WHAT TO DO ->
Each entry has to be copied exactly, with nothing missed.

DATASET EXCERPTS ->

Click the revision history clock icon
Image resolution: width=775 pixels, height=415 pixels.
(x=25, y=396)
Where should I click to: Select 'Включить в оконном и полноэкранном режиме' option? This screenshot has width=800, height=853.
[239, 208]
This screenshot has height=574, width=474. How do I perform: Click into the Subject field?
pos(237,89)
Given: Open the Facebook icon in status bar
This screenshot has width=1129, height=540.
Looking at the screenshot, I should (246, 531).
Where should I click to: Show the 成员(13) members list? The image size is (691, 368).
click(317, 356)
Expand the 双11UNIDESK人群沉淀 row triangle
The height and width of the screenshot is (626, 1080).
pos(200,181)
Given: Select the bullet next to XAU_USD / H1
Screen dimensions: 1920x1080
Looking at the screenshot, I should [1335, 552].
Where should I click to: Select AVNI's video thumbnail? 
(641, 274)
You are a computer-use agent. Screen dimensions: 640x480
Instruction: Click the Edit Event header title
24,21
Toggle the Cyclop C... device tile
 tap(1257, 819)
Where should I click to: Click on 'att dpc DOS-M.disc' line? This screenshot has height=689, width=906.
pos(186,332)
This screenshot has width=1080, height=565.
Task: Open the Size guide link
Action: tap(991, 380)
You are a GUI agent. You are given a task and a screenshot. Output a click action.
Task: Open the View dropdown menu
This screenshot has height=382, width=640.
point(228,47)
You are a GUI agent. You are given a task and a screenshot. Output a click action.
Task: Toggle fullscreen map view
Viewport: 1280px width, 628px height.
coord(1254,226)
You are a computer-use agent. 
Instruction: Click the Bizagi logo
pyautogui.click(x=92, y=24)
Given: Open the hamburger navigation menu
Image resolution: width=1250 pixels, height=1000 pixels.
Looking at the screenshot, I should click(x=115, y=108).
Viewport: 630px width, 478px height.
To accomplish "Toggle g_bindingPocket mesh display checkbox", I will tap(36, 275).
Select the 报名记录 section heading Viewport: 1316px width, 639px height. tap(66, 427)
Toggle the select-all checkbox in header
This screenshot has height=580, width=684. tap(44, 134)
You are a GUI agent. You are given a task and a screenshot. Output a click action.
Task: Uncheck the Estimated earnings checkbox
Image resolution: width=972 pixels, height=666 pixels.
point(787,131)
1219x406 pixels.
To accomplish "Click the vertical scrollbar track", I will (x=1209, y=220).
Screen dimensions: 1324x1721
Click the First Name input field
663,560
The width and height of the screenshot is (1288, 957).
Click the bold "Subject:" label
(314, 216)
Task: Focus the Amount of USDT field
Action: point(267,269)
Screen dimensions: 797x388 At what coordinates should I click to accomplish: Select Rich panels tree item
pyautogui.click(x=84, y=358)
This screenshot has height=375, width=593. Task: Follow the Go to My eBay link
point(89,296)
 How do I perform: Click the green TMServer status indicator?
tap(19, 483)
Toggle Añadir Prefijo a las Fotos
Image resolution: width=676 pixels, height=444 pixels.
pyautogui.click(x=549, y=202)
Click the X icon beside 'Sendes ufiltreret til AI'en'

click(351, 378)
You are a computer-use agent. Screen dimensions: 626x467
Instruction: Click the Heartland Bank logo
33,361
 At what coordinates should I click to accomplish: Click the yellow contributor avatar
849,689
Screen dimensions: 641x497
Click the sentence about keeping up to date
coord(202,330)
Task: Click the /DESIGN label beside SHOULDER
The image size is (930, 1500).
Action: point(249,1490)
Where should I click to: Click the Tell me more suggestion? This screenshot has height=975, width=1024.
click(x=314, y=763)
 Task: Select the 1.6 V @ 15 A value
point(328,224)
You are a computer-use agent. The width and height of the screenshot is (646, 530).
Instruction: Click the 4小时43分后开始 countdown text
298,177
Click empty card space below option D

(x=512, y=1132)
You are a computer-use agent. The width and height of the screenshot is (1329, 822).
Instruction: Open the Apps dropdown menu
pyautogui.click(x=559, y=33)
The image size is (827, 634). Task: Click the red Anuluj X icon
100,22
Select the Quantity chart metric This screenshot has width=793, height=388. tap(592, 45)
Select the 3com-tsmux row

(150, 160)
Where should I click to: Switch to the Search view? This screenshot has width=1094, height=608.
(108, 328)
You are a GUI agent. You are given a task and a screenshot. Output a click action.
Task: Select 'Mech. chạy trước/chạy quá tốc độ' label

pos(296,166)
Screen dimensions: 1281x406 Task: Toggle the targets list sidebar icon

RESULT OF THIS TASK ->
Click the revision history clock icon
Image resolution: width=775 pixels, height=415 pixels.
(x=25, y=396)
Where should I click to: Select 'Включить в оконном и полноэкранном режиме' option? This screenshot has width=800, height=853.
[239, 208]
This screenshot has height=574, width=474. How do I perform: Click into the Subject field?
pos(237,89)
Given: Open the Facebook icon in status bar
This screenshot has width=1129, height=540.
Looking at the screenshot, I should (246, 531).
Where should I click to: Show the 成员(13) members list? The image size is (691, 368).
click(317, 356)
Expand the 双11UNIDESK人群沉淀 row triangle
The height and width of the screenshot is (626, 1080).
pos(200,181)
Given: Select the bullet next to XAU_USD / H1
Screen dimensions: 1920x1080
Looking at the screenshot, I should [1335, 552].
Where should I click to: Select AVNI's video thumbnail? 
(641, 274)
You are a computer-use agent. Screen dimensions: 640x480
Instruction: Click the Edit Event header title
24,21
Toggle the Cyclop C... device tile
 tap(1257, 819)
Where should I click to: Click on 'att dpc DOS-M.disc' line? This screenshot has height=689, width=906.
pos(186,332)
This screenshot has width=1080, height=565.
Task: Open the Size guide link
Action: tap(991, 380)
You are a GUI agent. You are given a task and a screenshot. Output a click action.
Task: Open the View dropdown menu
This screenshot has height=382, width=640.
point(228,47)
You are a GUI agent. You are given a task and a screenshot. Output a click action.
Task: Toggle fullscreen map view
Viewport: 1280px width, 628px height.
coord(1254,226)
You are a computer-use agent. 
Instruction: Click the Bizagi logo
pyautogui.click(x=92, y=24)
Given: Open the hamburger navigation menu
Image resolution: width=1250 pixels, height=1000 pixels.
Looking at the screenshot, I should click(x=115, y=108).
Viewport: 630px width, 478px height.
To accomplish "Toggle g_bindingPocket mesh display checkbox", I will tap(36, 275).
Select the 报名记录 section heading Viewport: 1316px width, 639px height. tap(66, 427)
Toggle the select-all checkbox in header
This screenshot has height=580, width=684. tap(44, 134)
You are a GUI agent. You are given a task and a screenshot. Output a click action.
Task: Uncheck the Estimated earnings checkbox
Image resolution: width=972 pixels, height=666 pixels.
point(787,131)
1219x406 pixels.
To accomplish "Click the vertical scrollbar track", I will (x=1209, y=220).
Screen dimensions: 1324x1721
Click the First Name input field
663,560
The width and height of the screenshot is (1288, 957).
Click the bold "Subject:" label
(314, 216)
Task: Focus the Amount of USDT field
Action: point(267,269)
Screen dimensions: 797x388 At what coordinates should I click to accomplish: Select Rich panels tree item
pyautogui.click(x=84, y=358)
This screenshot has height=375, width=593. Task: Follow the Go to My eBay link
point(89,296)
 How do I perform: Click the green TMServer status indicator?
tap(19, 483)
Toggle Añadir Prefijo a las Fotos
Image resolution: width=676 pixels, height=444 pixels.
pyautogui.click(x=549, y=202)
Click the X icon beside 'Sendes ufiltreret til AI'en'

click(351, 378)
You are a computer-use agent. Screen dimensions: 626x467
Instruction: Click the Heartland Bank logo
33,361
 At what coordinates should I click to accomplish: Click the yellow contributor avatar
849,689
Screen dimensions: 641x497
Click the sentence about keeping up to date
coord(202,330)
Task: Click the /DESIGN label beside SHOULDER
The image size is (930, 1500).
Action: point(249,1490)
Where should I click to: Click the Tell me more suggestion? This screenshot has height=975, width=1024.
click(x=314, y=763)
 Task: Select the 1.6 V @ 15 A value
point(328,224)
You are a computer-use agent. The width and height of the screenshot is (646, 530).
Instruction: Click the 4小时43分后开始 countdown text
298,177
Click empty card space below option D

(x=512, y=1132)
You are a computer-use agent. The width and height of the screenshot is (1329, 822).
Instruction: Open the Apps dropdown menu
pyautogui.click(x=559, y=33)
The image size is (827, 634). Task: Click the red Anuluj X icon
100,22
Select the Quantity chart metric This screenshot has width=793, height=388. tap(592, 45)
Select the 3com-tsmux row

(150, 160)
Where should I click to: Switch to the Search view? This screenshot has width=1094, height=608.
(108, 328)
You are a GUI agent. You are given a task and a screenshot. Output a click action.
Task: Select 'Mech. chạy trước/chạy quá tốc độ' label

pos(296,166)
Screen dimensions: 1281x406 Task: Toggle the targets list sidebar icon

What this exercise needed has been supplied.